━━━━━ INFORMATION SHOWN ━━━━━

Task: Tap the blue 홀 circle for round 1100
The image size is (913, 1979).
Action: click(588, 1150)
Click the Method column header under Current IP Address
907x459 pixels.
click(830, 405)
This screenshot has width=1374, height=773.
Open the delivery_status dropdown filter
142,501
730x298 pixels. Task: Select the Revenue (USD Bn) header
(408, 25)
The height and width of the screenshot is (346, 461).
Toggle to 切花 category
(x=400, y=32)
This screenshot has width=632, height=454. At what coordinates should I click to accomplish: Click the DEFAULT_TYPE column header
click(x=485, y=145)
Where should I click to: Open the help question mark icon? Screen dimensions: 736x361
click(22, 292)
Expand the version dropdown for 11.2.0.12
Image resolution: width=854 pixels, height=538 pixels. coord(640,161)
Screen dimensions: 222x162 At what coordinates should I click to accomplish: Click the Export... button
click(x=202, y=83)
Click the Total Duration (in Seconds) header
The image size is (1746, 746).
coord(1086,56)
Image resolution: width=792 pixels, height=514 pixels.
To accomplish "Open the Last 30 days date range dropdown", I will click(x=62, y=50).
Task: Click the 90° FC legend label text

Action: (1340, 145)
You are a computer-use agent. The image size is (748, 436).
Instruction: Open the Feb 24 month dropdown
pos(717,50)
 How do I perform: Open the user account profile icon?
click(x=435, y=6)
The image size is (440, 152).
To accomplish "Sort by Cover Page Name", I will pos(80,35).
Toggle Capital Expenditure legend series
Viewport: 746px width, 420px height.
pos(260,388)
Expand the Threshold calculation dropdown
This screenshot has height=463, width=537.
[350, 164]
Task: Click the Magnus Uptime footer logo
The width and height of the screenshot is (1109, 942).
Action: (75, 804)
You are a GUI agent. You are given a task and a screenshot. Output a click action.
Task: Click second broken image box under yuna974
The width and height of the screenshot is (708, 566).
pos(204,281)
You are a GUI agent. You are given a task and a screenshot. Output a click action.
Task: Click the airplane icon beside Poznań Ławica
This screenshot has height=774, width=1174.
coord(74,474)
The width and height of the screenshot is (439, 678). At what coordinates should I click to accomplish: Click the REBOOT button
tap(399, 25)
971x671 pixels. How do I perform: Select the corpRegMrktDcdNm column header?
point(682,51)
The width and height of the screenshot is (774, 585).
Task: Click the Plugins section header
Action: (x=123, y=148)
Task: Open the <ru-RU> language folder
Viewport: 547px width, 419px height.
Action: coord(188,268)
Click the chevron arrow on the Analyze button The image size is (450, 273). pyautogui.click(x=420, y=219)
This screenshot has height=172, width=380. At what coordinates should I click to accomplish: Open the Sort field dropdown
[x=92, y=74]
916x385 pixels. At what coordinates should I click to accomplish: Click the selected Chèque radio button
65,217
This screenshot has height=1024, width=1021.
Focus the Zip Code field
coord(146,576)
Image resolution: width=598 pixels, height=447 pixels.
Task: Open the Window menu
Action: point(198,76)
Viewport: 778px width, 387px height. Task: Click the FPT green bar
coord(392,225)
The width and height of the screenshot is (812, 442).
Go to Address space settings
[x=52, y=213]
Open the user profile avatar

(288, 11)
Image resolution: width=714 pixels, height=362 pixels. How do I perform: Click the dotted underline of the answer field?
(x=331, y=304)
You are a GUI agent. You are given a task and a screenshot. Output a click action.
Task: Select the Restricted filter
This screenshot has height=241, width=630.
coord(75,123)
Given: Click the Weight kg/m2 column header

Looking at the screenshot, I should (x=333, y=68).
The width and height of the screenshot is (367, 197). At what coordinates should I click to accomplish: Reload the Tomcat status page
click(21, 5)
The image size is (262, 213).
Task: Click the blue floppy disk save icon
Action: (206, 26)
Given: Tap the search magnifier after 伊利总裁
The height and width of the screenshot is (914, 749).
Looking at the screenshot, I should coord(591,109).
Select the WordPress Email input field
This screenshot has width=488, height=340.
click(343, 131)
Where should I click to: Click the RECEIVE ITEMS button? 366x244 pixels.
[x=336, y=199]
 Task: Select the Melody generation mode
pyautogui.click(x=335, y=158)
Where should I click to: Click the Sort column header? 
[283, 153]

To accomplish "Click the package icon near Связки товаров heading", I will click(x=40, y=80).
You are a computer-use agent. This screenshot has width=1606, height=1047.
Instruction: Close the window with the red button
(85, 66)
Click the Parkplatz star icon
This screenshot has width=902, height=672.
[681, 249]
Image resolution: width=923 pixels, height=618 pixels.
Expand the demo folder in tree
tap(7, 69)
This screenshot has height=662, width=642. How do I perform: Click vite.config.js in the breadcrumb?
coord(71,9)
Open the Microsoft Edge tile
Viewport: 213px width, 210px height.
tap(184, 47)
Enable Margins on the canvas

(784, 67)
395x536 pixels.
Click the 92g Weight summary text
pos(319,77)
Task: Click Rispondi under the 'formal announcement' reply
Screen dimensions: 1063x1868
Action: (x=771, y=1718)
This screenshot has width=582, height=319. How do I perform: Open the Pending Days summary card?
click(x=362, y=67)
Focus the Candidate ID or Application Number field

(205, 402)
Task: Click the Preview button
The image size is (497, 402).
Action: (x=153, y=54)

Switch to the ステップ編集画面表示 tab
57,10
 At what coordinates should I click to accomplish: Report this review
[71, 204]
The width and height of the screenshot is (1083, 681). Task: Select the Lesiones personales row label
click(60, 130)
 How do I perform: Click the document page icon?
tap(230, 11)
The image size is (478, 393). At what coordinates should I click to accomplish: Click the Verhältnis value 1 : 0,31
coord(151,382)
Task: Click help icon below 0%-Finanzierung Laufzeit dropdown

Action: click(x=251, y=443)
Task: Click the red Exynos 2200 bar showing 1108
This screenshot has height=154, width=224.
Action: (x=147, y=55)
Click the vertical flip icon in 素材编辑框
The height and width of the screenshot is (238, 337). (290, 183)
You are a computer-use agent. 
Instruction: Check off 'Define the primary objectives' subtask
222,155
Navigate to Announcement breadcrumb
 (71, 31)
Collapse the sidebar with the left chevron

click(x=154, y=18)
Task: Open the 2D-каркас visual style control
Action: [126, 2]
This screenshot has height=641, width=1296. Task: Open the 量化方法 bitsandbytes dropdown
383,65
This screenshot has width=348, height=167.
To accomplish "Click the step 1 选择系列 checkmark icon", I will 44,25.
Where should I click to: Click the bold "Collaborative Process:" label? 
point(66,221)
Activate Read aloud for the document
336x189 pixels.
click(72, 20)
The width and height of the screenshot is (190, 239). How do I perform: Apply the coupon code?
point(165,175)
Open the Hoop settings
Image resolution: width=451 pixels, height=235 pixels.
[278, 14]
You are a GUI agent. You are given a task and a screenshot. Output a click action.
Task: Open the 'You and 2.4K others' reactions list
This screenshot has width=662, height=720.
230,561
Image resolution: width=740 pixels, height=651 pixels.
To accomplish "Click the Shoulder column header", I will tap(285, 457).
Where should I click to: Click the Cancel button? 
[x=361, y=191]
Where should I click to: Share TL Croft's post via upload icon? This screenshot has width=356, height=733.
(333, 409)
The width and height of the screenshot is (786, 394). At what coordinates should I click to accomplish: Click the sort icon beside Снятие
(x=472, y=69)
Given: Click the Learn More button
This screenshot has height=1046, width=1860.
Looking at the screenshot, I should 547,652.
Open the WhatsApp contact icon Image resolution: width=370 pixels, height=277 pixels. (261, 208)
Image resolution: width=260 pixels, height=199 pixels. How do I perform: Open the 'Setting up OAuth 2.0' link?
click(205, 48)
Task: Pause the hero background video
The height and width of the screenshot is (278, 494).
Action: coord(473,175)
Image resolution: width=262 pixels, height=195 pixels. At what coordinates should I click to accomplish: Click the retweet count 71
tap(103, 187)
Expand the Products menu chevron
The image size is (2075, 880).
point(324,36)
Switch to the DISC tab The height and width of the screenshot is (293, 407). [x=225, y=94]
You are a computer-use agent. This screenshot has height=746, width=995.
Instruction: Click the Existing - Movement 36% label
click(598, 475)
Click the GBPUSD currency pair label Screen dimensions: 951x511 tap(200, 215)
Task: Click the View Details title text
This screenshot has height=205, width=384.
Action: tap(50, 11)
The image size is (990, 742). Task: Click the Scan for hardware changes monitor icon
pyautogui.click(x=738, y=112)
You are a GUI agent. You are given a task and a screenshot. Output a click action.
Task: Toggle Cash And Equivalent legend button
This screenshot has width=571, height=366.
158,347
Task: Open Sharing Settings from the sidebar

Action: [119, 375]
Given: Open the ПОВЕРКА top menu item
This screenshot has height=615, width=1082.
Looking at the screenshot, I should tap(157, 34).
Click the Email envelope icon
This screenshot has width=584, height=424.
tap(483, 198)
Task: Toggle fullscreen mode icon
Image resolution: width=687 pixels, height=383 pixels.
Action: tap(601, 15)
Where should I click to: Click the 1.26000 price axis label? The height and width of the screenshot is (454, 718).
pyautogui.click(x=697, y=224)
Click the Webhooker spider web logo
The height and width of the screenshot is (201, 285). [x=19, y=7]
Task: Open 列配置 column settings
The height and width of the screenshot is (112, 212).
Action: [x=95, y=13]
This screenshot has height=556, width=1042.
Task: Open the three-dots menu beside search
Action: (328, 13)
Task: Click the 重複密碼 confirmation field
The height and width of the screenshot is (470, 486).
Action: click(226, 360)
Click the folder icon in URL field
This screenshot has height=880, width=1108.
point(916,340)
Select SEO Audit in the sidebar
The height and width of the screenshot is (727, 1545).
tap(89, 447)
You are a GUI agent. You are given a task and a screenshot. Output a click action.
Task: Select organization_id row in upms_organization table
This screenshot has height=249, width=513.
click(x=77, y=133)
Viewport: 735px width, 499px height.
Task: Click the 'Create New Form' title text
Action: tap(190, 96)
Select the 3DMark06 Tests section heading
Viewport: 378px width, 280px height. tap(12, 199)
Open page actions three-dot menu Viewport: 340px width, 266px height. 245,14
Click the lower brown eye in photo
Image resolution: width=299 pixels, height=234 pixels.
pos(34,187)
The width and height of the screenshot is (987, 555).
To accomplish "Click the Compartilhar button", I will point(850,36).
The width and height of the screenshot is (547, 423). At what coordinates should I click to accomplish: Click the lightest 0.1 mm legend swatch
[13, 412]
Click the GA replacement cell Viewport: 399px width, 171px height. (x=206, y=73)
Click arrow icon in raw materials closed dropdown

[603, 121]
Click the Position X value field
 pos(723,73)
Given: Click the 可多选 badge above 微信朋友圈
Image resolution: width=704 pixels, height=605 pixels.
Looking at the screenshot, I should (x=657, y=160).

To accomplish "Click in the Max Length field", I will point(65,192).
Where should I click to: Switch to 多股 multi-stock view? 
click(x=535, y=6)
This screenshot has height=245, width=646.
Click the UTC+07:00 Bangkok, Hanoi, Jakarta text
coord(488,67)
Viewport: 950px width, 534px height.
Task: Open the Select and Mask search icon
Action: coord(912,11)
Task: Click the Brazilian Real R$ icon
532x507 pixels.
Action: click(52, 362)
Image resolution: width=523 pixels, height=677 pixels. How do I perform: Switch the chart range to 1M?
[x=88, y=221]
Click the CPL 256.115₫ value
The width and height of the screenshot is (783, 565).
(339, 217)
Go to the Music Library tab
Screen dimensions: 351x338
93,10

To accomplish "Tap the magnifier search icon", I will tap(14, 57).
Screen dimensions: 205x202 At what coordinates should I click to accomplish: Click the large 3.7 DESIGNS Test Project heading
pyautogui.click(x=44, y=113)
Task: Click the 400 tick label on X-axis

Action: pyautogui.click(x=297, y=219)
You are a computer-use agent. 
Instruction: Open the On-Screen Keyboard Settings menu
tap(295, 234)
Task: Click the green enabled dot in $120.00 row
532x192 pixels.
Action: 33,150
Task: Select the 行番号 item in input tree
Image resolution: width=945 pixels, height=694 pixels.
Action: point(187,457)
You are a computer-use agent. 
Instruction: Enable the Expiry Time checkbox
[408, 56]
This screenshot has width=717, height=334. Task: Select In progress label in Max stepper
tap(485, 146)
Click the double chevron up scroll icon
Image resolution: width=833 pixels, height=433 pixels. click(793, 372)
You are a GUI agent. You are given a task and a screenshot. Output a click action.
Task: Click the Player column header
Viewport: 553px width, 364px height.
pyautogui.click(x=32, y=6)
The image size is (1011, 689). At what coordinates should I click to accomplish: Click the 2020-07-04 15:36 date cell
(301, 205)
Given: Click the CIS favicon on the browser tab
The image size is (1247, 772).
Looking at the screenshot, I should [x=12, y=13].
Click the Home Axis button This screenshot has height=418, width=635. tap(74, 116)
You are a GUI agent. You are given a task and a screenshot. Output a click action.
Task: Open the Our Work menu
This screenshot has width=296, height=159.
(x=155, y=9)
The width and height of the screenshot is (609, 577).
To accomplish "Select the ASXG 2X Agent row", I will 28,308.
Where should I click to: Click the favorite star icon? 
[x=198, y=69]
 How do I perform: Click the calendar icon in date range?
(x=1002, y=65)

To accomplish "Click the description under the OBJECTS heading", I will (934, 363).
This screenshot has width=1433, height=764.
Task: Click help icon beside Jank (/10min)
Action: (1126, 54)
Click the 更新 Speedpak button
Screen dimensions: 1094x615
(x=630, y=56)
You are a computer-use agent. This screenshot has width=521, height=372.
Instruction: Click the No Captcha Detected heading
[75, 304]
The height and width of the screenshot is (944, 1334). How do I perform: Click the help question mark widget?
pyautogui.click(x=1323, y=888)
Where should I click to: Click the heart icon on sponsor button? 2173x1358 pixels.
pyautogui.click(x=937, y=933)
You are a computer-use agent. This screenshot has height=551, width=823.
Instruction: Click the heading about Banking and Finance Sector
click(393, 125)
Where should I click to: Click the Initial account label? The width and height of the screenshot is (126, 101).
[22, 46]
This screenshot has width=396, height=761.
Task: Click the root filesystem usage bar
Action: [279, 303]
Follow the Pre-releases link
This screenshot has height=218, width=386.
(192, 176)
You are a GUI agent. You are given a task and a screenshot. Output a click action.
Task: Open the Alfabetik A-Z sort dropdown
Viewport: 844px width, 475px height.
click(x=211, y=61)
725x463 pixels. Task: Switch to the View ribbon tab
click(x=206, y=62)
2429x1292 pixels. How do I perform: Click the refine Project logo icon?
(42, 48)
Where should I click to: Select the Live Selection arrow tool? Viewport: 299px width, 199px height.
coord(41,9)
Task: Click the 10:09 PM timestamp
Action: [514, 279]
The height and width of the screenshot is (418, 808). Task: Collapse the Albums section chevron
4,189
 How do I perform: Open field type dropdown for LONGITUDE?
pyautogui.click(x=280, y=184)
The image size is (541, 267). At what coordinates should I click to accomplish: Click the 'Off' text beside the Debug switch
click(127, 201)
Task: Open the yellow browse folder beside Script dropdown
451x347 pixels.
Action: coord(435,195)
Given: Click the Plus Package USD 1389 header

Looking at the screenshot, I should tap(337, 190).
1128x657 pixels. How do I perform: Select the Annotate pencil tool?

━━━━━

[WHAT TO WORK ON]
Show every line of the data that includes the string "magnifier".

[RESPONSE]
Given: Tap the search magnifier after 伊利总裁
To accomplish "Tap the magnifier search icon", I will tap(14, 57).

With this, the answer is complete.